BEGIN Given data
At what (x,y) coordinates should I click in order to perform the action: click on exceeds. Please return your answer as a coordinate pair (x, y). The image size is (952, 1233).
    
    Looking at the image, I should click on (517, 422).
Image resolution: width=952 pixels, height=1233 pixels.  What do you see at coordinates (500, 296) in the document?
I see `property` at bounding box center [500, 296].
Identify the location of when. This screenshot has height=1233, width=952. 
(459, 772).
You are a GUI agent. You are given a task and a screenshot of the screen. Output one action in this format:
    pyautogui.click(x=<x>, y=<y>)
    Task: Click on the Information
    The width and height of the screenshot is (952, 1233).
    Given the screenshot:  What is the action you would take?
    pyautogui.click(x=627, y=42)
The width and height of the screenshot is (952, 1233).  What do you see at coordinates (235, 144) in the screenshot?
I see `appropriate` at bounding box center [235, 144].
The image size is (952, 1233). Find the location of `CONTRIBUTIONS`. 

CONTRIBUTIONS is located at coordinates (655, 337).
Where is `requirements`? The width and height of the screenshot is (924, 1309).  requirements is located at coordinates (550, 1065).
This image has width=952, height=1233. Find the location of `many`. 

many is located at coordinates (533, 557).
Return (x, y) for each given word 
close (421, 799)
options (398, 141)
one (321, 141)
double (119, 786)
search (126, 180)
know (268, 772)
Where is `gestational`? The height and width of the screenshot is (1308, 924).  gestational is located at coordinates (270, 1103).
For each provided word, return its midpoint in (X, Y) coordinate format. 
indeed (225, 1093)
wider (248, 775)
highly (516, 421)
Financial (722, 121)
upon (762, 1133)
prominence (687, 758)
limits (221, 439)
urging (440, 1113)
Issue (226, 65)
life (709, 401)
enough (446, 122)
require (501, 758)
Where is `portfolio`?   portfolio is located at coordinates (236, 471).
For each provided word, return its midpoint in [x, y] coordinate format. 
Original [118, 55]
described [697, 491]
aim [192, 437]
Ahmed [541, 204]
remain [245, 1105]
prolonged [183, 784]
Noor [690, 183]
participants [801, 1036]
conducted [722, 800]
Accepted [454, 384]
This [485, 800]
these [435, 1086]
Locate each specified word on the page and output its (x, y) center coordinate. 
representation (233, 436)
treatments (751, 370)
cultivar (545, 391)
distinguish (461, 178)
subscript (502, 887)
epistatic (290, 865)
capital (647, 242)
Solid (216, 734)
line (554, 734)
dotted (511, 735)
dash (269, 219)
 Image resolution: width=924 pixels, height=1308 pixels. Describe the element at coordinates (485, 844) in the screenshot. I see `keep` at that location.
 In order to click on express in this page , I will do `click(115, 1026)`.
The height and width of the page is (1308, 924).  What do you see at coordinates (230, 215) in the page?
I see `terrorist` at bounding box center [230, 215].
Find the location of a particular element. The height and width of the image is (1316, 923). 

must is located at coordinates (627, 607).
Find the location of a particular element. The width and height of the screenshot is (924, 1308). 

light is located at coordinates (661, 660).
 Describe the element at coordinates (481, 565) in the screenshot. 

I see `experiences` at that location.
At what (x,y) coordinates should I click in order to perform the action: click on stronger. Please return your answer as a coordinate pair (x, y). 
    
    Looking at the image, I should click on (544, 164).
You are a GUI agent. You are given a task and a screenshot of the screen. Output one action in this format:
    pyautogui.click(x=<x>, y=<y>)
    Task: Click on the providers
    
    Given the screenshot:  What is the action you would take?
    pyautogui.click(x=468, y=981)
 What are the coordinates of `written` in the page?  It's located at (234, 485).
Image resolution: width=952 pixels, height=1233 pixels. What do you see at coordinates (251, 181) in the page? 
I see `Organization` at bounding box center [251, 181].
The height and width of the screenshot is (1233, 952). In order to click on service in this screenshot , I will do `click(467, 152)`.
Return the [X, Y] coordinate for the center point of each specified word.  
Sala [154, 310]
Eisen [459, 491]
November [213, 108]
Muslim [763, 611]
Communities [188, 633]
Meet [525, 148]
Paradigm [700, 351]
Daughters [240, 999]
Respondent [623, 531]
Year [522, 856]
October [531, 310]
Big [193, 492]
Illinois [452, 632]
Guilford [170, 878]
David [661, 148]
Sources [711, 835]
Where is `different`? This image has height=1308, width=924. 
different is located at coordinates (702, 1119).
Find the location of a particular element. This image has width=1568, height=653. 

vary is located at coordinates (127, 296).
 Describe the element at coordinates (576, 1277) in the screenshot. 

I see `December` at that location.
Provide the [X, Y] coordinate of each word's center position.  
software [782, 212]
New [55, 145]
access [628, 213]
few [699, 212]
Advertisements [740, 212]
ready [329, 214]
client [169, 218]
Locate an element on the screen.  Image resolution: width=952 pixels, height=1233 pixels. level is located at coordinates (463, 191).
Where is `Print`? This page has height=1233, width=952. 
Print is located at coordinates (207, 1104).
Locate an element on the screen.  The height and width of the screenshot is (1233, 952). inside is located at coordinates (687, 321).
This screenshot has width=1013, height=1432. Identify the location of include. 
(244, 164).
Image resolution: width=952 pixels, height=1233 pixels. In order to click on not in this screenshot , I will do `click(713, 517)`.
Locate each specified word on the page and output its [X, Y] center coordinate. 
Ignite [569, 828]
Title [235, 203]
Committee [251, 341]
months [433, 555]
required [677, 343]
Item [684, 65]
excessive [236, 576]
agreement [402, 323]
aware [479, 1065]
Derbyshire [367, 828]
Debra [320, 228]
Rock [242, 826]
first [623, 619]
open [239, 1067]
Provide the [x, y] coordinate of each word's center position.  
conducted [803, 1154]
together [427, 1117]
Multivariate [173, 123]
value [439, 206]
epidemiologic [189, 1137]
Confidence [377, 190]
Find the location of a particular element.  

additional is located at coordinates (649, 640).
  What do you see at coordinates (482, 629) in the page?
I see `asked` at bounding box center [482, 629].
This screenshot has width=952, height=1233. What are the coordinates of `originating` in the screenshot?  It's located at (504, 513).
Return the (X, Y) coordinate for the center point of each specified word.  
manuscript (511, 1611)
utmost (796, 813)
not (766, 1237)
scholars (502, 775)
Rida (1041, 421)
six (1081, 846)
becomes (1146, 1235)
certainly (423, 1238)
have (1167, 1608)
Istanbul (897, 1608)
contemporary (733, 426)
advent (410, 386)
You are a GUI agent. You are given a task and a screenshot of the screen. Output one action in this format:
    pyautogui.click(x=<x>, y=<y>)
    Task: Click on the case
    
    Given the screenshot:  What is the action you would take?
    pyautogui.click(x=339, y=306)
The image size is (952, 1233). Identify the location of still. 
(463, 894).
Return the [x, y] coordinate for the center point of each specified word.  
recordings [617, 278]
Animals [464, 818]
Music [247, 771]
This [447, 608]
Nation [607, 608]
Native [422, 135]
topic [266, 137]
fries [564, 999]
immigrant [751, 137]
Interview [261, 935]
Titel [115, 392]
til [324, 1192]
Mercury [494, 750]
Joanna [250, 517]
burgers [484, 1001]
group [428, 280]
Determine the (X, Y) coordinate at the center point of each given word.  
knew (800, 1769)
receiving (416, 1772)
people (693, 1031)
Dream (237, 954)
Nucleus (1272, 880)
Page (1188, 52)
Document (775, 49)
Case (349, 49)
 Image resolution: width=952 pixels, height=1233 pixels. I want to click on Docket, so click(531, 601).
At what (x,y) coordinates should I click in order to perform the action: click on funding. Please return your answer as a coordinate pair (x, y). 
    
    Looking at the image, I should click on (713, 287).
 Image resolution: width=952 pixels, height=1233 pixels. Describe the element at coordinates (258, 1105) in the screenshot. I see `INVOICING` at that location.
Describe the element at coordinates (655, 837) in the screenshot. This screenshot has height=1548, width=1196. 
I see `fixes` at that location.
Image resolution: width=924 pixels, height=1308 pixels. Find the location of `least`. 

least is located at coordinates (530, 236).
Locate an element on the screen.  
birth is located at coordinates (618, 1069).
END Given data
▶ What is being asked
Put the data from the line containing "Return (x, y) for each given word" through the line containing "require (501, 758)" into a CSV with two columns, input and output. Give each input text its own row beside its output, quote every field, and replace line breaks with spaces.

▶ Exercise result
input,output
"Return (x, y) for each given word close","(421, 799)"
"options","(398, 141)"
"one","(321, 141)"
"double","(119, 786)"
"search","(126, 180)"
"know","(268, 772)"
"Where is `gestational`? The height and width of the screenshot is (1308, 924).","gestational is located at coordinates (270, 1103)."
"For each provided word, return its midpoint in (X, Y) coordinate format. indeed","(225, 1093)"
"wider","(248, 775)"
"highly","(516, 421)"
"Financial","(722, 121)"
"upon","(762, 1133)"
"prominence","(687, 758)"
"limits","(221, 439)"
"urging","(440, 1113)"
"Issue","(226, 65)"
"life","(709, 401)"
"enough","(446, 122)"
"require","(501, 758)"